## Work task
Copy each line of the following material that has the string "below".

## Source material
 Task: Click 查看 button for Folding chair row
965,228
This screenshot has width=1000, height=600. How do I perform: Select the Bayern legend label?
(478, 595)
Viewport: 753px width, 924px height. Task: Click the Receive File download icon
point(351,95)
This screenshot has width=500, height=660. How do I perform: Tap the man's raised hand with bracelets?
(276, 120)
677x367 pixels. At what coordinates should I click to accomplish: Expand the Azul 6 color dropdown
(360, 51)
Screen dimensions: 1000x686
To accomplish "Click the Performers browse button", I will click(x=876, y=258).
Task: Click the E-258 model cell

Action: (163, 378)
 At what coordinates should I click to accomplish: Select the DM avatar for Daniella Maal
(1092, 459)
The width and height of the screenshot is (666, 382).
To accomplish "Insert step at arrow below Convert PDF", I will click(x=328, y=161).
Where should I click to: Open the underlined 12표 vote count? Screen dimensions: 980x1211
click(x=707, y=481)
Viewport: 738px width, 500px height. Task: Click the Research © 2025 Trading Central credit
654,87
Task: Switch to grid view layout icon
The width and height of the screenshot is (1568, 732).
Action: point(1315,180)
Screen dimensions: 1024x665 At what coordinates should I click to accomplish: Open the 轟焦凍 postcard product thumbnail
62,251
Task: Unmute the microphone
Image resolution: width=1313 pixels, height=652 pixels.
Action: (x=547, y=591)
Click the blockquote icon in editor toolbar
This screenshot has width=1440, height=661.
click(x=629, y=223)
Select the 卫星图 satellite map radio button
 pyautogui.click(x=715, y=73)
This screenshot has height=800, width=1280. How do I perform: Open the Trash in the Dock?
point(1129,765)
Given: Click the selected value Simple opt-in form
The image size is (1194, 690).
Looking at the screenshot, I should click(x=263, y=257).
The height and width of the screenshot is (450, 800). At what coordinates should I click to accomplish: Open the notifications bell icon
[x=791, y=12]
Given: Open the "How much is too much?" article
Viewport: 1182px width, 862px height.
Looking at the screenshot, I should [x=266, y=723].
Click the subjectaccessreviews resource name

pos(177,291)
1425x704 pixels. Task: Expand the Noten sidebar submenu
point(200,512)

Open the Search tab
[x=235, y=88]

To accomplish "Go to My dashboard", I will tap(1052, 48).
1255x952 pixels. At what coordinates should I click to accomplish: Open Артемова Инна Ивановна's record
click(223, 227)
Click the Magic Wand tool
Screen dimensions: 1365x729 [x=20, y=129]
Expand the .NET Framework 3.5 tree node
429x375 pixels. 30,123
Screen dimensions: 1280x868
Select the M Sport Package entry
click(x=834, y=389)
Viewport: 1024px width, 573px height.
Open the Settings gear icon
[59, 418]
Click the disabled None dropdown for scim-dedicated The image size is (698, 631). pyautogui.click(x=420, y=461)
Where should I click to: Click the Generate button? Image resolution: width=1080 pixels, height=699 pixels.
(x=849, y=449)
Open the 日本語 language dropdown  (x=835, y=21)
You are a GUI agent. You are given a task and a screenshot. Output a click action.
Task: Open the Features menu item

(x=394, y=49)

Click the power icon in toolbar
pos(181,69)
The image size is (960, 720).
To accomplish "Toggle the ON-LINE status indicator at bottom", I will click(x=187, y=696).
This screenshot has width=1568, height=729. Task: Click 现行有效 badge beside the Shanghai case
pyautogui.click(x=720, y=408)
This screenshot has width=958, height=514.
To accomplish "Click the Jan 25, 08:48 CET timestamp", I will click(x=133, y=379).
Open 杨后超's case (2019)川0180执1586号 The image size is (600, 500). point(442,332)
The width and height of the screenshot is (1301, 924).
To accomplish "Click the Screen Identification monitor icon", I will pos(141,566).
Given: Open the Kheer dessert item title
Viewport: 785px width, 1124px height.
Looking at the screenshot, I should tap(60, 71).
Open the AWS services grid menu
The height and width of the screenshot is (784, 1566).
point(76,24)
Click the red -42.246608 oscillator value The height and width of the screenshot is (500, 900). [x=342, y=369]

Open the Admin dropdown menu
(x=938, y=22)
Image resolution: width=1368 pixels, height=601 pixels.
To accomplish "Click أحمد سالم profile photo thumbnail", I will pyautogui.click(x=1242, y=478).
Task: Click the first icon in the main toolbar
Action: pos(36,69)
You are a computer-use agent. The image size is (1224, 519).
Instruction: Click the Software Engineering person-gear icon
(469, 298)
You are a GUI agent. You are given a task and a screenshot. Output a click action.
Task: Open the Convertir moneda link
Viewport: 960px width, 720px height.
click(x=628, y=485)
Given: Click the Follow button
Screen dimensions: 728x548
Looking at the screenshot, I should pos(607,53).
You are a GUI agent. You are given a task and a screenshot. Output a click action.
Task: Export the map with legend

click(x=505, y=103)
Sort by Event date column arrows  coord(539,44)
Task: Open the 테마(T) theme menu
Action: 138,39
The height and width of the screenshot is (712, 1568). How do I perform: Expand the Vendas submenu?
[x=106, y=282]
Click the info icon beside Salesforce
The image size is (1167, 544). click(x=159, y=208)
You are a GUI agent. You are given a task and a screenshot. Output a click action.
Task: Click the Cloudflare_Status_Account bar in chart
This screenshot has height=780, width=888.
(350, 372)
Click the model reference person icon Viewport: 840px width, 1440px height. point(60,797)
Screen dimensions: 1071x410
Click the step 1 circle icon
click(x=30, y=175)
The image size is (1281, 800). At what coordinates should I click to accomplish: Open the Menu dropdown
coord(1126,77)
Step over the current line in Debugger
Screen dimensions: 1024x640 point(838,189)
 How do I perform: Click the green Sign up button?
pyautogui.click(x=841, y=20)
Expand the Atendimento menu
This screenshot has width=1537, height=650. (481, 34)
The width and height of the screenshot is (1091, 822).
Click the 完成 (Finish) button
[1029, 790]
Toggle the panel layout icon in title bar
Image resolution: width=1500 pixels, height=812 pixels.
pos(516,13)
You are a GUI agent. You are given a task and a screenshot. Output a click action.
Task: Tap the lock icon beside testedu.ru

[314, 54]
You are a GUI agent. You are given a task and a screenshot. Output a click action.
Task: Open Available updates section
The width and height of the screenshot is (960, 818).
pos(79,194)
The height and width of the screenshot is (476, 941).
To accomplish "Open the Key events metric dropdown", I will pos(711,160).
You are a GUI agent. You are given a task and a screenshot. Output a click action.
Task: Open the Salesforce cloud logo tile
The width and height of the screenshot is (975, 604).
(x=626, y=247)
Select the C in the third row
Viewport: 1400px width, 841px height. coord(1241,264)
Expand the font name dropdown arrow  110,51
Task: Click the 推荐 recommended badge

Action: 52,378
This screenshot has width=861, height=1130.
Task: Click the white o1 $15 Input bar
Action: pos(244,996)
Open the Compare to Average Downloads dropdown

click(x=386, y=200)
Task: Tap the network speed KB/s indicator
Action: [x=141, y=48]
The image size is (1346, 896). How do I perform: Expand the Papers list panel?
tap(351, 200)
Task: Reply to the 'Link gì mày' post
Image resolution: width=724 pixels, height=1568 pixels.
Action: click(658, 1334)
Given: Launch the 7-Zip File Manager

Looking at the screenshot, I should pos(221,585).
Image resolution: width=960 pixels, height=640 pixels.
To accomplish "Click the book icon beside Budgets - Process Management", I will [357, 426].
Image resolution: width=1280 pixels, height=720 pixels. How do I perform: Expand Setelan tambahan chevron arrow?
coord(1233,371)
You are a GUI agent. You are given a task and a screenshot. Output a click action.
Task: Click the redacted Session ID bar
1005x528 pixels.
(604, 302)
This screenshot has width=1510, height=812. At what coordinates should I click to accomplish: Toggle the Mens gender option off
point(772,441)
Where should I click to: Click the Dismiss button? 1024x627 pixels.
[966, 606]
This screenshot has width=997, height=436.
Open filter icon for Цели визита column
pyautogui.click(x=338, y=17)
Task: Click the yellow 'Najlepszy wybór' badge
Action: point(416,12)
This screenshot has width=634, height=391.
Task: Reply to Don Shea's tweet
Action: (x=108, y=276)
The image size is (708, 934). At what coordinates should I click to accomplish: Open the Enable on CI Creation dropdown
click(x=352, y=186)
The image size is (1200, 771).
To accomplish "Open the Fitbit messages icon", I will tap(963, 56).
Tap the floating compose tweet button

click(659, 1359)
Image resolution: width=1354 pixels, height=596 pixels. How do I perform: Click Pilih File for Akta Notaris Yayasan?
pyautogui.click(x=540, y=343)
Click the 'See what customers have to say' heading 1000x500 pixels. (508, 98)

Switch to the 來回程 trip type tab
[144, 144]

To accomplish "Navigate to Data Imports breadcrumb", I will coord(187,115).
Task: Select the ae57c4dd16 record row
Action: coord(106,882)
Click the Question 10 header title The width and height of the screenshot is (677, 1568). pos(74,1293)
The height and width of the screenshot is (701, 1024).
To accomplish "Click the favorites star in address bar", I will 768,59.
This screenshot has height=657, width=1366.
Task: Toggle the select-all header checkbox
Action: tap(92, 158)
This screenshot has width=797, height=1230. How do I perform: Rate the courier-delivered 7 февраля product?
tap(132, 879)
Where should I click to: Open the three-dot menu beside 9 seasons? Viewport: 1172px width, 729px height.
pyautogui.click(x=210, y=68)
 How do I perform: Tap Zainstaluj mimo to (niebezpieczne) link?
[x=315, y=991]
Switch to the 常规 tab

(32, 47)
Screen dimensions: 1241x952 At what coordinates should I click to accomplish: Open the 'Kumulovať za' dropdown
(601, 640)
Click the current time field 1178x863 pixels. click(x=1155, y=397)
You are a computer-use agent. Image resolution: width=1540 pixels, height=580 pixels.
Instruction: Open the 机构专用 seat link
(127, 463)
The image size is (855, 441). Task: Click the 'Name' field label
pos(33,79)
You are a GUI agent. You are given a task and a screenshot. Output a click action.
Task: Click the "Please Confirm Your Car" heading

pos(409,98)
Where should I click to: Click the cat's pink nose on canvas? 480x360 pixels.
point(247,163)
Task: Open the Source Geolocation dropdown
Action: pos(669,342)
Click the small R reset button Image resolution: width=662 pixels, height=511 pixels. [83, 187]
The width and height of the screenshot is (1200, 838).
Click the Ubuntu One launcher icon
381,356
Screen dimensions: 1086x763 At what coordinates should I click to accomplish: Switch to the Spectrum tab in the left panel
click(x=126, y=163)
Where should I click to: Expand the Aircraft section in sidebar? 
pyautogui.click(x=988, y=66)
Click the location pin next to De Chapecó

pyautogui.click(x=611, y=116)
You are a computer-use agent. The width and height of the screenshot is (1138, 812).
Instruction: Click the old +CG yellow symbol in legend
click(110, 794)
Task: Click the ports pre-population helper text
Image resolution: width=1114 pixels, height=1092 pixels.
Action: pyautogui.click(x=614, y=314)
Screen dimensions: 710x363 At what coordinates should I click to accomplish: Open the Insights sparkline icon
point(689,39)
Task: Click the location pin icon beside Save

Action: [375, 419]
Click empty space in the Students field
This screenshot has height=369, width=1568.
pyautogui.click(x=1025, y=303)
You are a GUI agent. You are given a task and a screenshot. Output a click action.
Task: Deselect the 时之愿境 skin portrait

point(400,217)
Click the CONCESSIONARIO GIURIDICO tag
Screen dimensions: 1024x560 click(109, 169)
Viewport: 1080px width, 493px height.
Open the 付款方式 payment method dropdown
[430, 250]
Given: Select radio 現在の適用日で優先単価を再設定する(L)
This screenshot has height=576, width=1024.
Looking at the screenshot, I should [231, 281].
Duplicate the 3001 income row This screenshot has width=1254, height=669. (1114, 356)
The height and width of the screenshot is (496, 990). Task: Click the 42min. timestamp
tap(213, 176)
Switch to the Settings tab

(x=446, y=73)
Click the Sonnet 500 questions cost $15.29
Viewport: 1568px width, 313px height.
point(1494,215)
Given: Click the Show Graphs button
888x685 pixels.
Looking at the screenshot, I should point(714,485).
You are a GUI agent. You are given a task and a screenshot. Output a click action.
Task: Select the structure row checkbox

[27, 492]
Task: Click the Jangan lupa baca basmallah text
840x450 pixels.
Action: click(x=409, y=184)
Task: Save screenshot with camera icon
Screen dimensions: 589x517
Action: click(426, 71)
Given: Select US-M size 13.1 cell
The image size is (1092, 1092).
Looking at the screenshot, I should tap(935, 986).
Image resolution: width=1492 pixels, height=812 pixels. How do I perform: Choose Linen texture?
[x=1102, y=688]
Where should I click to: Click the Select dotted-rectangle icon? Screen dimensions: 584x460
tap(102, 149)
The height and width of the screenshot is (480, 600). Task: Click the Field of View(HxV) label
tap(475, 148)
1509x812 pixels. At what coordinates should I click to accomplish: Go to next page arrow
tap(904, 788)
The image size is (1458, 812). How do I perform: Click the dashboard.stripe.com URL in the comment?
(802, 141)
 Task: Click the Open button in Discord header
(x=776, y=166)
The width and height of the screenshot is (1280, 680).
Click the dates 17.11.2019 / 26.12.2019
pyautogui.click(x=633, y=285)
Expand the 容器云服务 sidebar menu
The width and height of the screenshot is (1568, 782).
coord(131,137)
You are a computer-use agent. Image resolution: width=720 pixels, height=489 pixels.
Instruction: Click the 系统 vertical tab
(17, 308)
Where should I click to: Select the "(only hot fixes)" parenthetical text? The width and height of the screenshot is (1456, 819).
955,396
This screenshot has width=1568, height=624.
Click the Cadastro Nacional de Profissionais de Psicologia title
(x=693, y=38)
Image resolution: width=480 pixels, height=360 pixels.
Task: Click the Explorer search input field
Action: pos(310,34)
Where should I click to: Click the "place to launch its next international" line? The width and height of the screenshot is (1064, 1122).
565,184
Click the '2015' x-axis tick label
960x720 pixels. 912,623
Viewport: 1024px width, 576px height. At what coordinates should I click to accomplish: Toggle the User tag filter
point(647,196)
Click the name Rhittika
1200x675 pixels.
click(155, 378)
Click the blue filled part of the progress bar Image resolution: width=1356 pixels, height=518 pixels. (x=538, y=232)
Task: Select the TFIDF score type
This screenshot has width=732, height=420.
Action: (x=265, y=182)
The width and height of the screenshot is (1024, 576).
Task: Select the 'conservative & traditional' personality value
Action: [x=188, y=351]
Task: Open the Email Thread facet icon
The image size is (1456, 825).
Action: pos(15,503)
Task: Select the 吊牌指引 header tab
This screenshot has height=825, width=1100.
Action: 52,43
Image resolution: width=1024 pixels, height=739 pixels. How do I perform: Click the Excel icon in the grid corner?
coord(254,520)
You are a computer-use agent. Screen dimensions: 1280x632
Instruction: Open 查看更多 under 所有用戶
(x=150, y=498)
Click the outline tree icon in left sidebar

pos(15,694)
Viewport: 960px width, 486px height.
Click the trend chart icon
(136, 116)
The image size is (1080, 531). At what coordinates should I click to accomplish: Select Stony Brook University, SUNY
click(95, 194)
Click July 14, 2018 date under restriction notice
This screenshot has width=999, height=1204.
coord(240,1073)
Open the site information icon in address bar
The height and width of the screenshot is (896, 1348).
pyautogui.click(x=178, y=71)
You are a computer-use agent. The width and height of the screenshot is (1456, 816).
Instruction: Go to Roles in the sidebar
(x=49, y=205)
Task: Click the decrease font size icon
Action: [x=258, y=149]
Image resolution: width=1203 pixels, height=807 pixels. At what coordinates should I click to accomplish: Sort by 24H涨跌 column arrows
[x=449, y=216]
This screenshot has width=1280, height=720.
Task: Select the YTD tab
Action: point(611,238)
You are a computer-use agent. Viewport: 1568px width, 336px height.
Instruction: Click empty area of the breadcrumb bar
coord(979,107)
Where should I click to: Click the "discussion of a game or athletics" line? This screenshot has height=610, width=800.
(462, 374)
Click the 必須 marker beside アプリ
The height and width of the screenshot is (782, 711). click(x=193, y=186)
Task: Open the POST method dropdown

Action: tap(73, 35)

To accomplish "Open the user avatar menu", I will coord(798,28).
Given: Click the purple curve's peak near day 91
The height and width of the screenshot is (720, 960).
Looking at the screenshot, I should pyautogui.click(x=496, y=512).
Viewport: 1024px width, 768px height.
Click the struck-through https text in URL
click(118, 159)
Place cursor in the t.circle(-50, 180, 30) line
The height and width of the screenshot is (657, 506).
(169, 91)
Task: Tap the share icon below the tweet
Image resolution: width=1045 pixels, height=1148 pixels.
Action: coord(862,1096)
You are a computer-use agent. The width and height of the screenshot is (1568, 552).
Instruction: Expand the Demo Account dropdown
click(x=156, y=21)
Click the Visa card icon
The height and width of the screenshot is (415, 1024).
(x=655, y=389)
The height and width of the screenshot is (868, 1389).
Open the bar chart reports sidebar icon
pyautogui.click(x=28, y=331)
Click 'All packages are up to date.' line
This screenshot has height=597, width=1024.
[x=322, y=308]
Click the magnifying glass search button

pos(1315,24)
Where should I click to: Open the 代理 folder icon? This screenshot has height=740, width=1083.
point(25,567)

## Task answer
To accomplish "Insert step at arrow below Convert PDF", I will click(x=328, y=161).
Task: Tap the share icon below the tweet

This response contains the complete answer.